# start of DATA PROVIDED
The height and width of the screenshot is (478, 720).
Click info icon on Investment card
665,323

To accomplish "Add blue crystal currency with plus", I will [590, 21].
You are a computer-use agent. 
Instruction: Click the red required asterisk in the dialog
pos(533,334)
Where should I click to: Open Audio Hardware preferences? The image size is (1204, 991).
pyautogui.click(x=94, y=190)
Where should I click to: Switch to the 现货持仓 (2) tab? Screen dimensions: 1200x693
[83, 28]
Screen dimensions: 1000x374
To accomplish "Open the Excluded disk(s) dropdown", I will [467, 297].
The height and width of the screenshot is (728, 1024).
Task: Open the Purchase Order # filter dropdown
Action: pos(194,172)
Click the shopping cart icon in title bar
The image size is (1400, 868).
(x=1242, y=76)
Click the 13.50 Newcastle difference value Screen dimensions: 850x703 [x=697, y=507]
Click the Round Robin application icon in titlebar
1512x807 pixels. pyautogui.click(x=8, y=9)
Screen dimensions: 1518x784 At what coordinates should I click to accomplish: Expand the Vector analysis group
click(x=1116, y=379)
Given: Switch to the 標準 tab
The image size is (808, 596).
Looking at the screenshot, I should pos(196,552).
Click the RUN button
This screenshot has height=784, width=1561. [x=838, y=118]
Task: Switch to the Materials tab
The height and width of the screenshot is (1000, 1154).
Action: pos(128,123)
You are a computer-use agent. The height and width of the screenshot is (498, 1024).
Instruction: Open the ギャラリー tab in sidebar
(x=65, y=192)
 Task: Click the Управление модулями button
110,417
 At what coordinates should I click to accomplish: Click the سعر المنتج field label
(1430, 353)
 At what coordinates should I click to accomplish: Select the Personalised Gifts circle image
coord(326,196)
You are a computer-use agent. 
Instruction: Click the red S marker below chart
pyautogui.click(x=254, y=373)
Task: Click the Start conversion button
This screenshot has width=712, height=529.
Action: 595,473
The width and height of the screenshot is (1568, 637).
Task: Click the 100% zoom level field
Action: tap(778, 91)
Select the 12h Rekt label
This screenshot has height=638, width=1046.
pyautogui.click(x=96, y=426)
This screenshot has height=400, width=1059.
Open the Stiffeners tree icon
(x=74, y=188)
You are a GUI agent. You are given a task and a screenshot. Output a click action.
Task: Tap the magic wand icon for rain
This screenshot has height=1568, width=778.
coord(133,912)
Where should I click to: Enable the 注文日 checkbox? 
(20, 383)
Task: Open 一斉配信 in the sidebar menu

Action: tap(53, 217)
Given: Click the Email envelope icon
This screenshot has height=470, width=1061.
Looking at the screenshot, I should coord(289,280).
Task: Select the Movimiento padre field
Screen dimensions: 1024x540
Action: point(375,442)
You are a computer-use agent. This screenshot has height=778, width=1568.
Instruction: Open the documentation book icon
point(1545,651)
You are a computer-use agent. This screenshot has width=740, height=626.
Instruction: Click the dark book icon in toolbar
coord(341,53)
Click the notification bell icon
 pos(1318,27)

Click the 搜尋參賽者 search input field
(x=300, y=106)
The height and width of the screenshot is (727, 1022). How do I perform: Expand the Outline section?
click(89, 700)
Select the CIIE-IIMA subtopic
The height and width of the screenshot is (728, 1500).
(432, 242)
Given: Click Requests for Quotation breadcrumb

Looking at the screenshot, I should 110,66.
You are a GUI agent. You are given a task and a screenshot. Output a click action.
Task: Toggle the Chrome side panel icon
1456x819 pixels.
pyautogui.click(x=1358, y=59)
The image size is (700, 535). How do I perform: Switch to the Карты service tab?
# end of DATA PROVIDED
**WHAT THE EXERCISE ASKS**: Reproduce all of the lines above verbatim, keeping their order and altering nothing.

**FINAL RESULT**:
The height and width of the screenshot is (478, 720).
Click info icon on Investment card
665,323

To accomplish "Add blue crystal currency with plus", I will [590, 21].
You are a computer-use agent. 
Instruction: Click the red required asterisk in the dialog
pos(533,334)
Where should I click to: Open Audio Hardware preferences? The image size is (1204, 991).
pyautogui.click(x=94, y=190)
Where should I click to: Switch to the 现货持仓 (2) tab? Screen dimensions: 1200x693
[83, 28]
Screen dimensions: 1000x374
To accomplish "Open the Excluded disk(s) dropdown", I will [467, 297].
The height and width of the screenshot is (728, 1024).
Task: Open the Purchase Order # filter dropdown
Action: pos(194,172)
Click the shopping cart icon in title bar
The image size is (1400, 868).
(x=1242, y=76)
Click the 13.50 Newcastle difference value Screen dimensions: 850x703 [x=697, y=507]
Click the Round Robin application icon in titlebar
1512x807 pixels. pyautogui.click(x=8, y=9)
Screen dimensions: 1518x784 At what coordinates should I click to accomplish: Expand the Vector analysis group
click(x=1116, y=379)
Given: Switch to the 標準 tab
The image size is (808, 596).
Looking at the screenshot, I should pos(196,552).
Click the RUN button
This screenshot has height=784, width=1561. [x=838, y=118]
Task: Switch to the Materials tab
The height and width of the screenshot is (1000, 1154).
Action: pos(128,123)
You are a computer-use agent. The height and width of the screenshot is (498, 1024).
Instruction: Open the ギャラリー tab in sidebar
(x=65, y=192)
 Task: Click the Управление модулями button
110,417
 At what coordinates should I click to accomplish: Click the سعر المنتج field label
(1430, 353)
 At what coordinates should I click to accomplish: Select the Personalised Gifts circle image
coord(326,196)
You are a computer-use agent. 
Instruction: Click the red S marker below chart
pyautogui.click(x=254, y=373)
Task: Click the Start conversion button
This screenshot has width=712, height=529.
Action: 595,473
The width and height of the screenshot is (1568, 637).
Task: Click the 100% zoom level field
Action: tap(778, 91)
Select the 12h Rekt label
This screenshot has height=638, width=1046.
pyautogui.click(x=96, y=426)
This screenshot has height=400, width=1059.
Open the Stiffeners tree icon
(x=74, y=188)
You are a GUI agent. You are given a task and a screenshot. Output a click action.
Task: Tap the magic wand icon for rain
This screenshot has height=1568, width=778.
coord(133,912)
Where should I click to: Enable the 注文日 checkbox? 
(20, 383)
Task: Open 一斉配信 in the sidebar menu

Action: tap(53, 217)
Given: Click the Email envelope icon
This screenshot has height=470, width=1061.
Looking at the screenshot, I should coord(289,280).
Task: Select the Movimiento padre field
Screen dimensions: 1024x540
Action: point(375,442)
You are a computer-use agent. This screenshot has height=778, width=1568.
Instruction: Open the documentation book icon
point(1545,651)
You are a computer-use agent. This screenshot has width=740, height=626.
Instruction: Click the dark book icon in toolbar
coord(341,53)
Click the notification bell icon
 pos(1318,27)

Click the 搜尋參賽者 search input field
(x=300, y=106)
The height and width of the screenshot is (727, 1022). How do I perform: Expand the Outline section?
click(89, 700)
Select the CIIE-IIMA subtopic
The height and width of the screenshot is (728, 1500).
(432, 242)
Given: Click Requests for Quotation breadcrumb

Looking at the screenshot, I should 110,66.
You are a GUI agent. You are given a task and a screenshot. Output a click action.
Task: Toggle the Chrome side panel icon
1456x819 pixels.
pyautogui.click(x=1358, y=59)
The image size is (700, 535). How do I perform: Switch to the Карты service tab?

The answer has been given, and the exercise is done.